Abbildung zweier Algarier

Algarier


"Wir müssen die Lösung für diese Gleichung finden, all unsere Studien hängen davon ab" - Ein verzweifelter Algarier kurz vor dem Erreichen einer bahnbrechenden wissenschaftlichen Entdeckung, 137 NLN

Übersicht


Wie bei allen Völkern finden sich auch Vertreter der Algarier überall in Amarlia wieder, doch das Geschwistervolk der Duranier und Manadi siedelte sich vor allem in den kühlen Weiten des Nordwestens an. Von Almea, Ragon und Tarmu als Teil der Spezies Mensch erschaffen, übertreffen sie die anderen Völker insbesondere mit ihrer hohen Auffassungsgabe.

Biologische Merkmale


Der Nordwesten weist von den vier Regionen mit Abstand am wenigsten Sonnenlicht auf und mit den oft tiefhängenden Wolken oder dem grauen Himmel ist es nicht verwunderlich, dass die Algarier im Vergleich zu den Duraniern oder gar den Manadi überwiegend einen sehr hellen Hautton vorweisen.

Mit 75 Jahren liegt ihr Durchschnittsalter gemeinsam mit den Naru an letzter Stelle und auch mit ihrem Gewicht von durchschnittlich 70kg bei den Männern und 55kg bei den Frauen bleiben sie, mit Ausnahme der Gnome, hinter den restlichen Völkern zurück.

In Sachen Durchschnittsgröße halten sie sich, wie die Manadi, nahe der 1.75m bei den Männern und 1,65m bei den Frauen, wobei das auffälligste Merkmal der Algarier wohl ohnehin die blonden Haare sein dürften.

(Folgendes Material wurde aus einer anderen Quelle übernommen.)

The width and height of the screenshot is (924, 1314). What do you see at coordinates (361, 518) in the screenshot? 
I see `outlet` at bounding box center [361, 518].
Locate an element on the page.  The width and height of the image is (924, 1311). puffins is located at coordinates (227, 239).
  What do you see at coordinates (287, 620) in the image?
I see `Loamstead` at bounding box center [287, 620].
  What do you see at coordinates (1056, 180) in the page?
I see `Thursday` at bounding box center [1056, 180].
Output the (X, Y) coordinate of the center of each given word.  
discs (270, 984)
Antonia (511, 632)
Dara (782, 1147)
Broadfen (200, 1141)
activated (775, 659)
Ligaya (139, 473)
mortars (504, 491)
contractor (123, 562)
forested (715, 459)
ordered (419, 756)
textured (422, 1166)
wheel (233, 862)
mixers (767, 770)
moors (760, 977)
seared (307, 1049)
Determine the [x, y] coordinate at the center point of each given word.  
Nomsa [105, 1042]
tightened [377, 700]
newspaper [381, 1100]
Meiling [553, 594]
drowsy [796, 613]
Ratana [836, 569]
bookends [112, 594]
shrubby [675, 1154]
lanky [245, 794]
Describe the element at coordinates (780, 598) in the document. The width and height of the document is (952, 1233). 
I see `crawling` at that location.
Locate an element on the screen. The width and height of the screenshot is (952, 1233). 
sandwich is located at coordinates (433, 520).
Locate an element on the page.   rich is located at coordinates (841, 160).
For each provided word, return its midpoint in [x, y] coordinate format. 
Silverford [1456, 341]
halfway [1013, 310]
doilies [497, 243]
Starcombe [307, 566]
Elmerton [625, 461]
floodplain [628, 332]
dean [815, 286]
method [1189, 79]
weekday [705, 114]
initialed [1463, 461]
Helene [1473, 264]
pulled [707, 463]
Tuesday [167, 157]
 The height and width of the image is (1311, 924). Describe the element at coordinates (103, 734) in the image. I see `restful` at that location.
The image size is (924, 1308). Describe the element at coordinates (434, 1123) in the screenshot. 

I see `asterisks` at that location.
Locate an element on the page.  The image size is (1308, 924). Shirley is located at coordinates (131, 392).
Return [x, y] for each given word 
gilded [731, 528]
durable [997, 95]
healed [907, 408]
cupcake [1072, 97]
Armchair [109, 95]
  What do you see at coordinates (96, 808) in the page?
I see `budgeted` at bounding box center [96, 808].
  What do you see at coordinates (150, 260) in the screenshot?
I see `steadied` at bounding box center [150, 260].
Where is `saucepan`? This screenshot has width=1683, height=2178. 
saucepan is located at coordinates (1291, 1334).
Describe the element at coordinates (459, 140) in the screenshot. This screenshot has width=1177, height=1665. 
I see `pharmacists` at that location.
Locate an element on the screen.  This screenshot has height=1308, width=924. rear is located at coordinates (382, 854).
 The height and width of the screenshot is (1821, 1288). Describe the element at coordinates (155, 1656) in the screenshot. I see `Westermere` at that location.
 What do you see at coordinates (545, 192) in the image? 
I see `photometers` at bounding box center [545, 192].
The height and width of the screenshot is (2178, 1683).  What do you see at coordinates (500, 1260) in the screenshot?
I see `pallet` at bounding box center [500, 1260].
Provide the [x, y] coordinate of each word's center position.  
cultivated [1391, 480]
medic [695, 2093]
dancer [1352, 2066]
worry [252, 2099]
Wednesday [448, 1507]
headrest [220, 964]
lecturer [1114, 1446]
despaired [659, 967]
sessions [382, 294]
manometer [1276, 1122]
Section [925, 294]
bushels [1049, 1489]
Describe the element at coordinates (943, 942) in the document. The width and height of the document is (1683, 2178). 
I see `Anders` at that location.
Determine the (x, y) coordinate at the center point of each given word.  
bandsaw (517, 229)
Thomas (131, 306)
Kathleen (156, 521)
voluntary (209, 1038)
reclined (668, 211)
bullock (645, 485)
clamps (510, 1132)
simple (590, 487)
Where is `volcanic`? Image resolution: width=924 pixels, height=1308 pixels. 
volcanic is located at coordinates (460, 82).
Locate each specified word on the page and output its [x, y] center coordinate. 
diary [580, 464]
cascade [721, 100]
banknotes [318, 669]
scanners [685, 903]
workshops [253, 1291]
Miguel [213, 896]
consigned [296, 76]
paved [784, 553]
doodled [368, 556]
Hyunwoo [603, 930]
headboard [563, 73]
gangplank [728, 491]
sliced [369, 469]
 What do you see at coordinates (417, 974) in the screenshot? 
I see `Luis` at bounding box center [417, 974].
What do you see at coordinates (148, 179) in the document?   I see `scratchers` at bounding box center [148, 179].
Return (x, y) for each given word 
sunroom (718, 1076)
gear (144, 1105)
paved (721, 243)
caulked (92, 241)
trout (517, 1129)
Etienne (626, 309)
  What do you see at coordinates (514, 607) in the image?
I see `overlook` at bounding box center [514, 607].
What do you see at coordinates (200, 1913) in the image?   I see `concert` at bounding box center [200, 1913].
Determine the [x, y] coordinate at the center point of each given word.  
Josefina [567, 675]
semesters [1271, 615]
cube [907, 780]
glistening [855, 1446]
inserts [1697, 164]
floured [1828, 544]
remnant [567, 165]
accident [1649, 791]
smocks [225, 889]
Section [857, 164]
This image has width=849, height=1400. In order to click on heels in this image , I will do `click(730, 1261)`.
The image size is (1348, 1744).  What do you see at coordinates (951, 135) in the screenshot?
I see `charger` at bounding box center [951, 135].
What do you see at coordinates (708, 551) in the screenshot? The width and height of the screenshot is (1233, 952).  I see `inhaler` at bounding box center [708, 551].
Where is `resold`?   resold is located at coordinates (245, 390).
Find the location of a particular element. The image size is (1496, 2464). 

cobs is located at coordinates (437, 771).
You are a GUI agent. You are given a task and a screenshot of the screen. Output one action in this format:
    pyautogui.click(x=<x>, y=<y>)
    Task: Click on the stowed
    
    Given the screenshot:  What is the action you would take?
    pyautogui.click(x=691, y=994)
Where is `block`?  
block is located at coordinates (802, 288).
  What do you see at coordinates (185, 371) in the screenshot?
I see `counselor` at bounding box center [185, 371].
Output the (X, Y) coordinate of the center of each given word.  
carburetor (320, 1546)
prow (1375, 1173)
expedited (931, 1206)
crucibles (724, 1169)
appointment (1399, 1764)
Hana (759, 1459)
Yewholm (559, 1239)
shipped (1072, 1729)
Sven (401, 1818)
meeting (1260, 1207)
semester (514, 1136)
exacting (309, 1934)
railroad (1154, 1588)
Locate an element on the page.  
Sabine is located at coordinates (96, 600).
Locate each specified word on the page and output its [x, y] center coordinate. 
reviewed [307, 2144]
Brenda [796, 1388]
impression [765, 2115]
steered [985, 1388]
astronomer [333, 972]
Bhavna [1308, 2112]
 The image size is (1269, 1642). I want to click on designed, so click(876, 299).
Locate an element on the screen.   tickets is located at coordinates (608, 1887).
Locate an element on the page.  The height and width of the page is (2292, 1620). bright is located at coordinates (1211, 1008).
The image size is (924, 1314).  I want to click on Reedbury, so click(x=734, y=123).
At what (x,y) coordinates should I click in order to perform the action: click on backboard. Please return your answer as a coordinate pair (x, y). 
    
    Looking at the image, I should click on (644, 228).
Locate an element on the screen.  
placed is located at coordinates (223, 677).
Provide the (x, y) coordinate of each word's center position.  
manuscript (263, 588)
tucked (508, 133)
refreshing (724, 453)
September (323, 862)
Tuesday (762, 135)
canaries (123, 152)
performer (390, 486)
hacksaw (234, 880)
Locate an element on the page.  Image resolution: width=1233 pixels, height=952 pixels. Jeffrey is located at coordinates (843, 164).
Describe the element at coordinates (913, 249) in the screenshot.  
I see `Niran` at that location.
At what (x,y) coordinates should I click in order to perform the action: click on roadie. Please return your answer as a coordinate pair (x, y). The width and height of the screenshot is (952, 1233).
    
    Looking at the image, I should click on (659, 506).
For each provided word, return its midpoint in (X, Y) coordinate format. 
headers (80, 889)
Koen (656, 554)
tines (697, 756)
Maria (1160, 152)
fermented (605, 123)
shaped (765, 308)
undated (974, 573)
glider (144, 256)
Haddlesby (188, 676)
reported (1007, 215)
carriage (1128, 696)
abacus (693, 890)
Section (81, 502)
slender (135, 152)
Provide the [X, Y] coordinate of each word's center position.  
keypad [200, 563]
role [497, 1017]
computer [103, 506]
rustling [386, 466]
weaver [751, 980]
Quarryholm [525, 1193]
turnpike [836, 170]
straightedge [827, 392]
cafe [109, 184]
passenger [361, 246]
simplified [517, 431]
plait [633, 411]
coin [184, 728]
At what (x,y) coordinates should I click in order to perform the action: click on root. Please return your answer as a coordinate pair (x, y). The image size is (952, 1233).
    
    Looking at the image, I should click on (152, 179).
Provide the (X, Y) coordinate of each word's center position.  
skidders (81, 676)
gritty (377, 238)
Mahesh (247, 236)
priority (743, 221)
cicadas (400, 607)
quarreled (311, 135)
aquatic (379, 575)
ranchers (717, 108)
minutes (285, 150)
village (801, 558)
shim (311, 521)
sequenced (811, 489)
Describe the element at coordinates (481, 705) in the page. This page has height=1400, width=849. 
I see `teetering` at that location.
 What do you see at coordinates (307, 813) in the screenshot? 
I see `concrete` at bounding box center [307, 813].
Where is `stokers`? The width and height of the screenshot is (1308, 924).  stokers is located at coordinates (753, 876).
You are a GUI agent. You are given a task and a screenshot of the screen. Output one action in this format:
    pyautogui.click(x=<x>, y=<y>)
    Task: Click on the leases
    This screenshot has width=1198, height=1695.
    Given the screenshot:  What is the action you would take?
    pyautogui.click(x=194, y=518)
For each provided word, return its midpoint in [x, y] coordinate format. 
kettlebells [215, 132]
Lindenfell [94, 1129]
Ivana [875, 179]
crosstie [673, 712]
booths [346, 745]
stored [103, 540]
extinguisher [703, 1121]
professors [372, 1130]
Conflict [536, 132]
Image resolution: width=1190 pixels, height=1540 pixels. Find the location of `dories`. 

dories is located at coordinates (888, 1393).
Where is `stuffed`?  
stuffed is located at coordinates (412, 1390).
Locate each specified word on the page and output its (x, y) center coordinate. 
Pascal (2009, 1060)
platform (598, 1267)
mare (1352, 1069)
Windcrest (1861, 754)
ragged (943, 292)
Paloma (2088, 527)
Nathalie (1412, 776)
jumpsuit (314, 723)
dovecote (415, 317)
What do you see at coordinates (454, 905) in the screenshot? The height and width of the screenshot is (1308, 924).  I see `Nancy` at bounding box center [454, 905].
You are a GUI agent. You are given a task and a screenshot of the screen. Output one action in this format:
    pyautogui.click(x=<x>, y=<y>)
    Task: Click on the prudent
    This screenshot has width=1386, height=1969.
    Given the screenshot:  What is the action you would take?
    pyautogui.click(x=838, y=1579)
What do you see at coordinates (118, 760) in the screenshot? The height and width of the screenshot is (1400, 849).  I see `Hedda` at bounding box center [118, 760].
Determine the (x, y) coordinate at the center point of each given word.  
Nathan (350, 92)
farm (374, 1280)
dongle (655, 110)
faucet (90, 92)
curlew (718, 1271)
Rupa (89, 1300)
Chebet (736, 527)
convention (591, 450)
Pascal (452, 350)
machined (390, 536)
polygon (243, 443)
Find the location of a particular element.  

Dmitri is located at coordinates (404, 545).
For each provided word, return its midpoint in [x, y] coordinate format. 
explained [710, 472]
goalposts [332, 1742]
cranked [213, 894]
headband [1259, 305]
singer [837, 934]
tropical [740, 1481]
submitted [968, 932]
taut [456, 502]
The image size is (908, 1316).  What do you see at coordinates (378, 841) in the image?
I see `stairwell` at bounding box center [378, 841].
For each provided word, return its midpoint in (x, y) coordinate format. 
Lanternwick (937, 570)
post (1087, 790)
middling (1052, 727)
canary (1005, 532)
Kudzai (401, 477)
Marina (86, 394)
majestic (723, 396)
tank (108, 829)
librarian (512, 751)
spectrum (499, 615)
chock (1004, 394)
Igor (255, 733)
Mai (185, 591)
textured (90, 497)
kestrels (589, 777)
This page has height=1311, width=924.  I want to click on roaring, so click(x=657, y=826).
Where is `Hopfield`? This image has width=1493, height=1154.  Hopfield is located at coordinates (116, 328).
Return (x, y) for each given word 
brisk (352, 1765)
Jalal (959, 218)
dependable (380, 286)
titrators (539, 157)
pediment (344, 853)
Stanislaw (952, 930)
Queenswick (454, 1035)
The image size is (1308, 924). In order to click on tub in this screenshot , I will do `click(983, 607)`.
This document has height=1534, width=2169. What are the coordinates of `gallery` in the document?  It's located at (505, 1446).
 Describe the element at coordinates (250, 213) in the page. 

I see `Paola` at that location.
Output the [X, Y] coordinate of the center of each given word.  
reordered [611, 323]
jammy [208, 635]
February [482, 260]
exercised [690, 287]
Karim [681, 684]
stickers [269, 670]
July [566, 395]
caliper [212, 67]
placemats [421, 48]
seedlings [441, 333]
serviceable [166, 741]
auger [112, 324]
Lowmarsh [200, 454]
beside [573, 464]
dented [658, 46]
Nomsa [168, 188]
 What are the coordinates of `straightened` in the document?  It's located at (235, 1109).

Bisher gab es noch keinen Algarier, der nicht mit blonden Haaren geboren wurde, wobei deren Farbton darüber hinaus auch noch meist deutlich heller als bei den anderen Völkern ist.

Göttliche Einflüsse


Die Algarier werden gerne als die Professoren Amarlias bezeichnet, denn ihnen scheint von den Göttern eine unglaubliche Auffassungsgabe in die Wiege gelegt worden zu sein. Zumindest hat kein anderes Volk eine derart hohe Ansammlung an Forschern und Gelehrten.

Es gibt aber auch auffällige Schwächen unter dem Volk, denn verglichen mit den anderen Bewohnern scheint es unter den Algariern eine deutlich höhere Anfälligkeit für Krankheiten zu geben.